Erst als der arme Jack wieder flott war, war er in Sicherheit.

Dorthin gingen die beiden King Bradys.

So kam es, dass am Ende des Tages zwei schlanke Matrosen wie üblich über die Bordwand eines Schiffes kletterten und sich auf den Weg zu Stimpels Kneipe machten.

Sie betraten die kleine Bar mit der Freiheit aller Matrosen an Land.

»Whiskey«, sagte einer mit tiefer, rauer Stimme.

Es war ungewöhnlich, dass ein Matrose nach Whiskey fragte.

Der kleine Deutsche schaute sie einen Moment kritisch an, aber er war zufrieden mit dieser Prüfung.

Dass seine Kunden Seeleute durch und durch waren, daran bestand für ihn kein Zweifel.

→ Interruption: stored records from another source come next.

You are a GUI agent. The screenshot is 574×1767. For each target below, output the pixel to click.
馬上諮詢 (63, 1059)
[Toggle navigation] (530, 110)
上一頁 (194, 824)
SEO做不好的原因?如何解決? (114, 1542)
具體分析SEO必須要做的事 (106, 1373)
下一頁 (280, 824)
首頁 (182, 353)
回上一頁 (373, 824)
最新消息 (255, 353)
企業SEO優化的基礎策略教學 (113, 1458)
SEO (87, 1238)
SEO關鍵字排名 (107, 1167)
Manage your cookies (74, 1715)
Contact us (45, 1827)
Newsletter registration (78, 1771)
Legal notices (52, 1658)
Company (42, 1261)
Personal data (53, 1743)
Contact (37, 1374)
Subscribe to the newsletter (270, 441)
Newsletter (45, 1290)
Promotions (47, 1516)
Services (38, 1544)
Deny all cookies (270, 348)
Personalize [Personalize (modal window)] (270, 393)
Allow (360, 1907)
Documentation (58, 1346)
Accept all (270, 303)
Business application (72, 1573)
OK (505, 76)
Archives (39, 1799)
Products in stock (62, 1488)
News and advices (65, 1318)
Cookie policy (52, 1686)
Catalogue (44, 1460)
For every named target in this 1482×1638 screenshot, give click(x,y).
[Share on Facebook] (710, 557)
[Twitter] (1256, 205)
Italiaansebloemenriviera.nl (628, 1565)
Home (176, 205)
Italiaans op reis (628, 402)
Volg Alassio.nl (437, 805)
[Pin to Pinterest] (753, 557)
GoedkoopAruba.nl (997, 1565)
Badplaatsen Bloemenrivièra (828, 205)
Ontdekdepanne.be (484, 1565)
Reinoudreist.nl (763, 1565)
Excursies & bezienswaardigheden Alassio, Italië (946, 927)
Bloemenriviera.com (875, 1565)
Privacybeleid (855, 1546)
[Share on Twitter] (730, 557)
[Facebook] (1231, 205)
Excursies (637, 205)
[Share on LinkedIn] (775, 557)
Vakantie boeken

Mit übertriebener Höflichkeit und Verbeugung stellte er eine Flasche Whiskey auf den Tresen, dazu vier schmuddelig aussehende Gläser.

»Also, Kumpel«, sagte der Größere der beiden, »mach dich bereit und füll deinen Tank. Mach dir keine Sorgen um die Kosten, ich habe das Geld. Nicht wahr, Skipper?«

»Ganz recht. Mein guter Freund«, antwortete Stimpel.

»Gut, mein Lieber«, sagte der jüngere Seemann. »Viel Glück und eine gute Reise.«

»Ein langes Leben und einen sicheren Hafen.«

»Ay, ay!«

Die Gläser wurden erhoben.

Fast augenblicklich wurden sie wieder gesenkt und waren leer.

Stimpel beugte sich unter den Tresen. Als er sich wieder aufrichtete, sah er die leeren Gläser und vermutete, dass die beiden Matrosen den Schnaps hinuntergekippt hatten.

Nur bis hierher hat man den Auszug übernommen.